Praise of Marriage by the SCOTUS The SCOTUS has praised marriage repeatedly.

Reynolds v. United States, 98 U.S. 145, 165 (1878) (“Upon it [marriage] society may be said to be built, and out of its fruits spring social relations and social obligations . . . .”);

Murphy v. Ramsey, 114 U.S. 15 (1885) (“For certainly no legislation can be supposed more wholesome and necessary in the founding of a free, self-governing commonwealth, fit to take rank as one of the coordinate states of the Union, than that which seeks to establish it on the basis of the idea of the family, as consisting in and springing from the union for life of one man and one woman in the holy estate of matrimony; the sure foundation of all that is stable and noble in our civilization; the best guarantee of that reverent morality which is the source of all beneficent progress in social and political improvement.”)

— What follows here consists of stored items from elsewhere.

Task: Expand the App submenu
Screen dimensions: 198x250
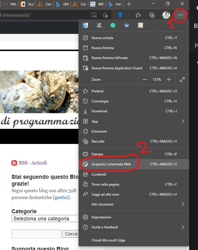Action: (x=183, y=121)
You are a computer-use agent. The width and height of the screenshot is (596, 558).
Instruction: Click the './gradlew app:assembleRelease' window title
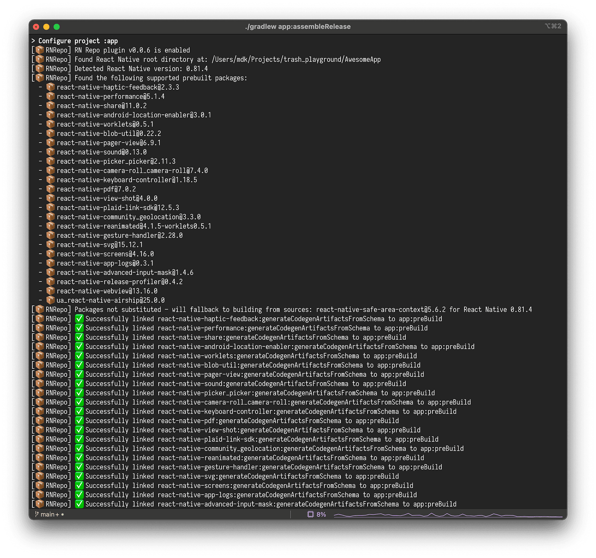tap(298, 26)
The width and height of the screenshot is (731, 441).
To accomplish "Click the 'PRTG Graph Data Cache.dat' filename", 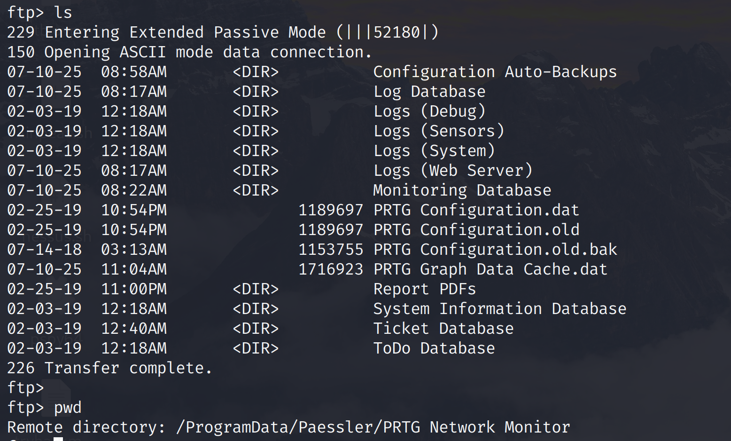I will point(490,269).
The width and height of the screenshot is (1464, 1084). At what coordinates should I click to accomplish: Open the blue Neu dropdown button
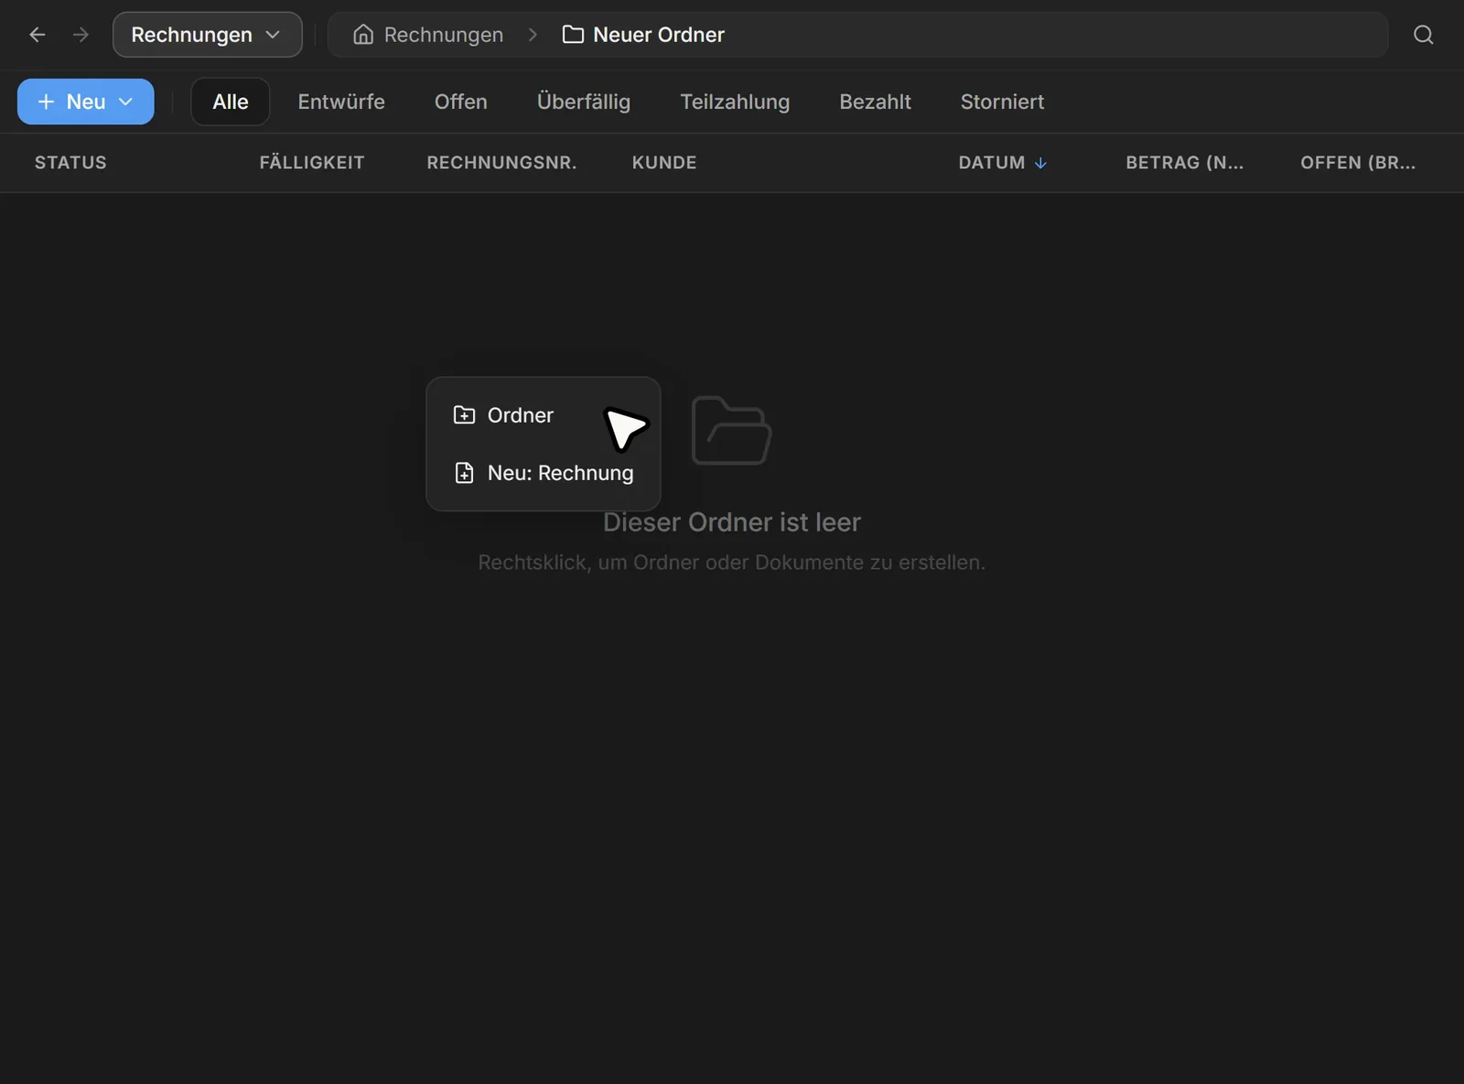(x=86, y=102)
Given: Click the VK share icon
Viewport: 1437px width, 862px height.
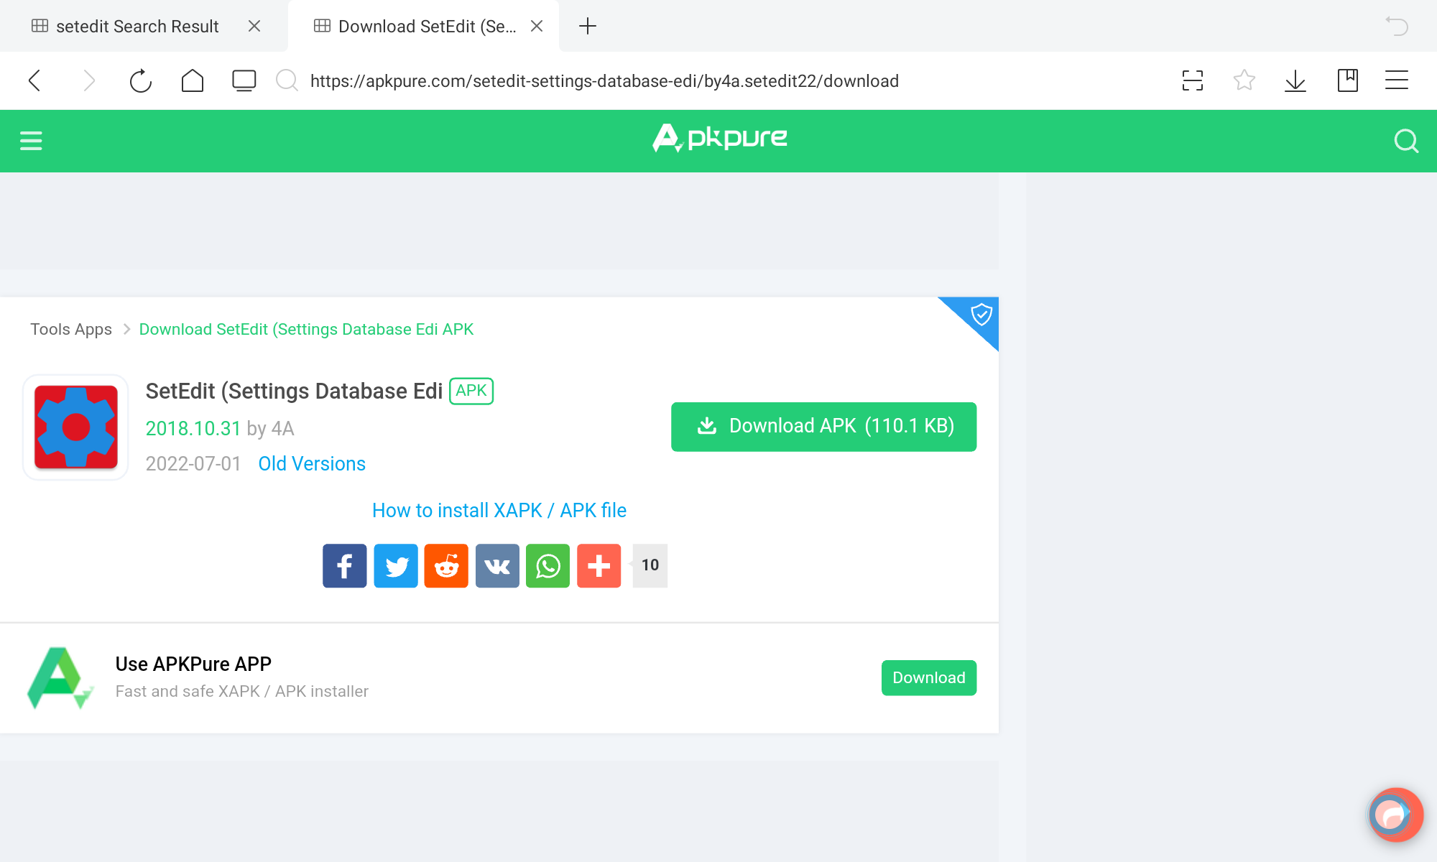Looking at the screenshot, I should (x=498, y=565).
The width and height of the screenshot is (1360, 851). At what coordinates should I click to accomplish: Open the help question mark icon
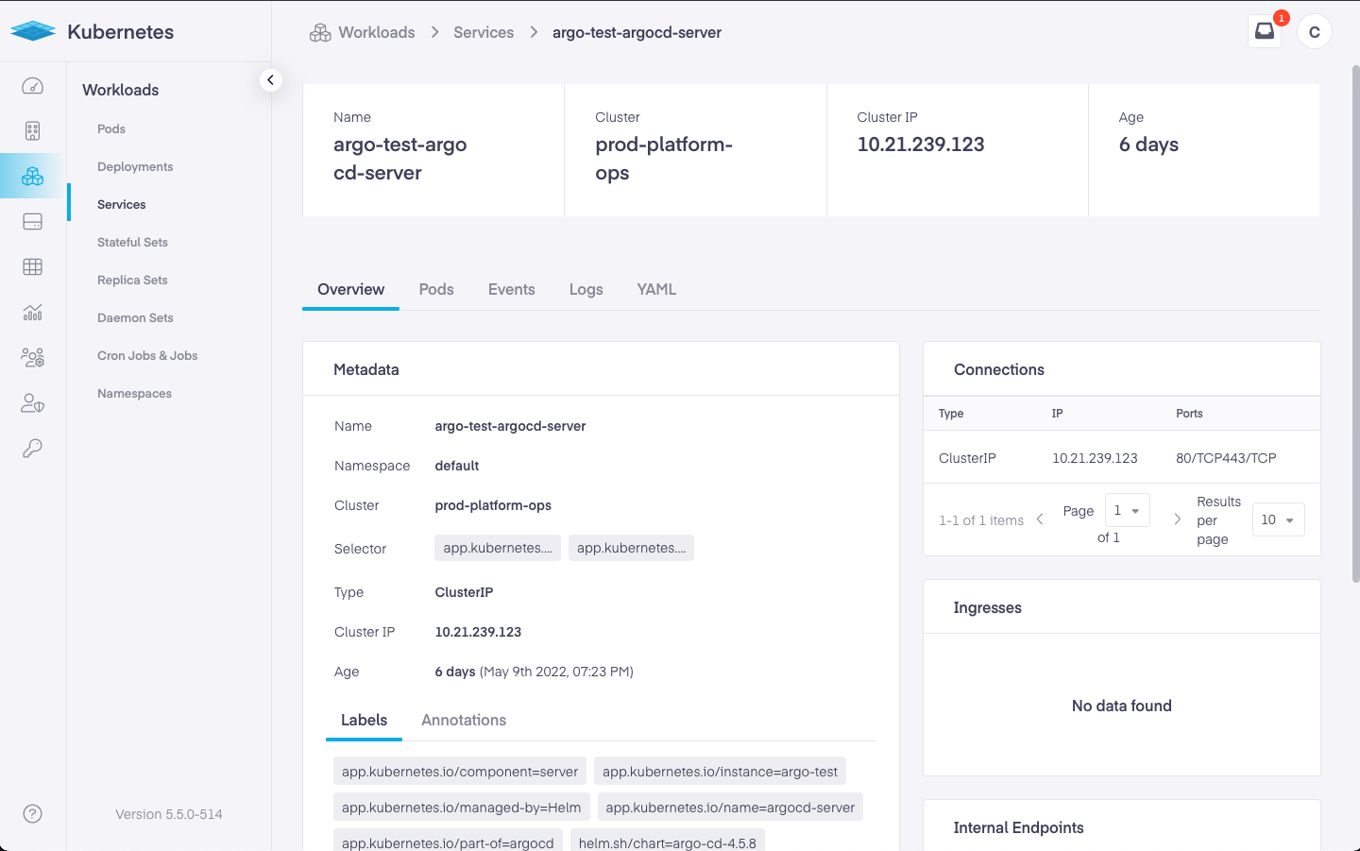32,814
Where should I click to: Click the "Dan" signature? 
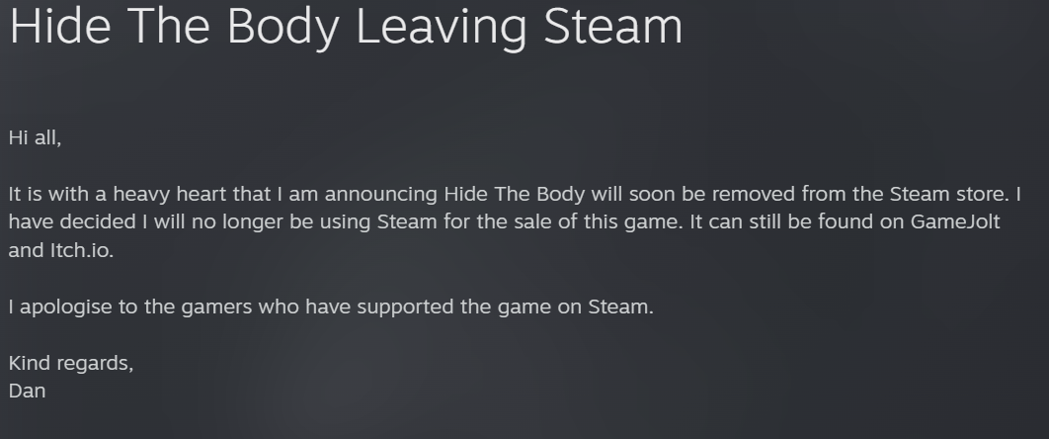point(27,391)
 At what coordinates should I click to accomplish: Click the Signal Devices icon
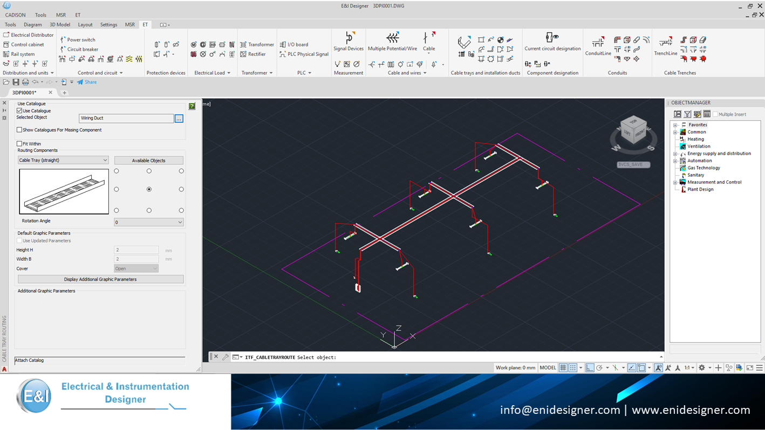349,38
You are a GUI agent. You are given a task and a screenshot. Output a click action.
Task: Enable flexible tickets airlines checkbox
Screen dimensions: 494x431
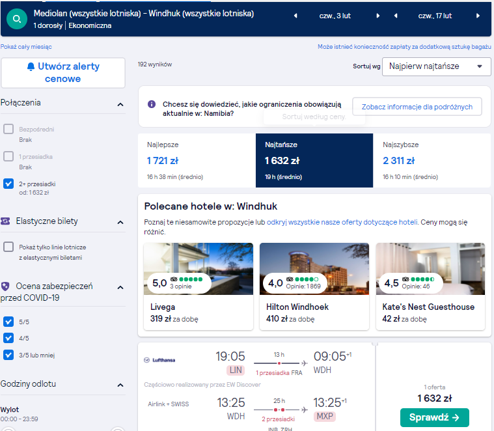(8, 247)
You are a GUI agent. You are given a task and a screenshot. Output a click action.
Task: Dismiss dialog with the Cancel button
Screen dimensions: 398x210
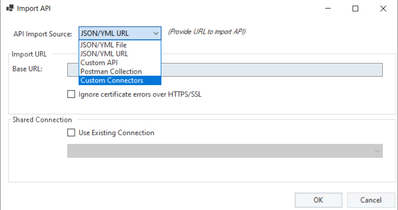(371, 200)
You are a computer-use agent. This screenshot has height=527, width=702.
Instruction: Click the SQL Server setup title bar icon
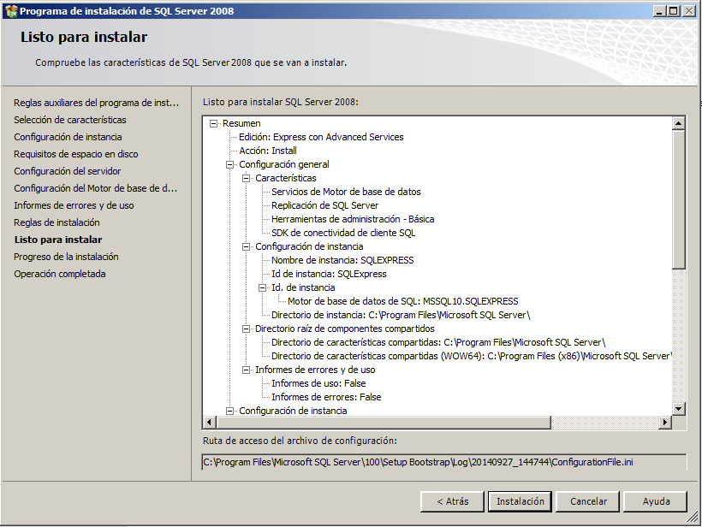click(x=10, y=11)
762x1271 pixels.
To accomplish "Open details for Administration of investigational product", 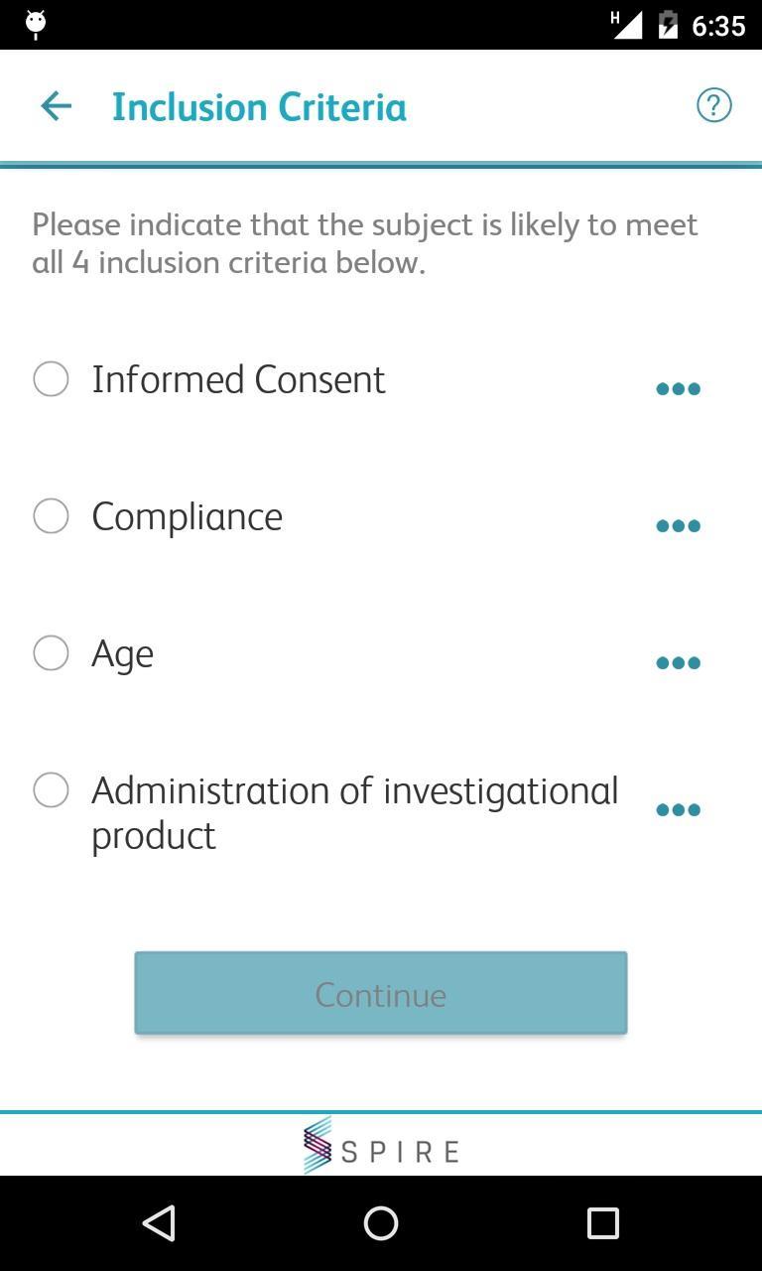I will 678,809.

Maynard v. Hill, 125 U.S. 190, 211 (1888) (characterizing marriage as “the foundation of the family and of society”);

Loving v. Virginia, 388 U.S. 1, 12 (1967) (citing Skinner v. Oklahoma, 316 U.S. 535, 541 (1942) “Marriage and procreation are fundamental to the very existence and survival of the race.”).

As human beings are social, the first experience in society is critical. Our first society is the family. Family relations create the template that we will use in forming all other relations.

Virtue Is Necessary for our Constitutional Republic

The idea of virtue was central to the political thought of the Founders of the American republic. Every body of thought they encountered, every intellectual tradition they consulted, every major theory of republican government by which they were influenced emphasized the importance of personal and public virtue. It was understood by the Founders to be the precondition for republican government, the base upon which the structure of government would be built. Virtue was the common bond that tied together the Greek, Roman, Christian, British, and European ideas of government and politics to which the Founders responded.-- RICHARD VETTERLI & GARY BRYNER, IN SEARCH OF THE REPUBLIC: PUBLIC VIRTUE AND THE ROOTS OF AMERICAN GOVERNMENT 1 (1996).

Federalists and Anti-Federalists

Both supporters and opponents of the Constitution of 1787 believed that virtue was

essential to a popular republic and that immortality and corruption could be looked

upon as forerunners of tyranny.

The Federalist Papers

“[W]hat is government itself but the greatest of all reflections on human nature? If men were angels no government would be necessary. If angels were to govern men, neither external nor internal controls on government would be necessary. In framing a government which is to be administered by men over men, the great difficulty lies in this: you must first enable the government to control the governed; and in the next place oblige it to control itself. A dependence on the people is, no doubt, the primary control on the government; but experience has taught mankind the necessity of auxiliary precautions.”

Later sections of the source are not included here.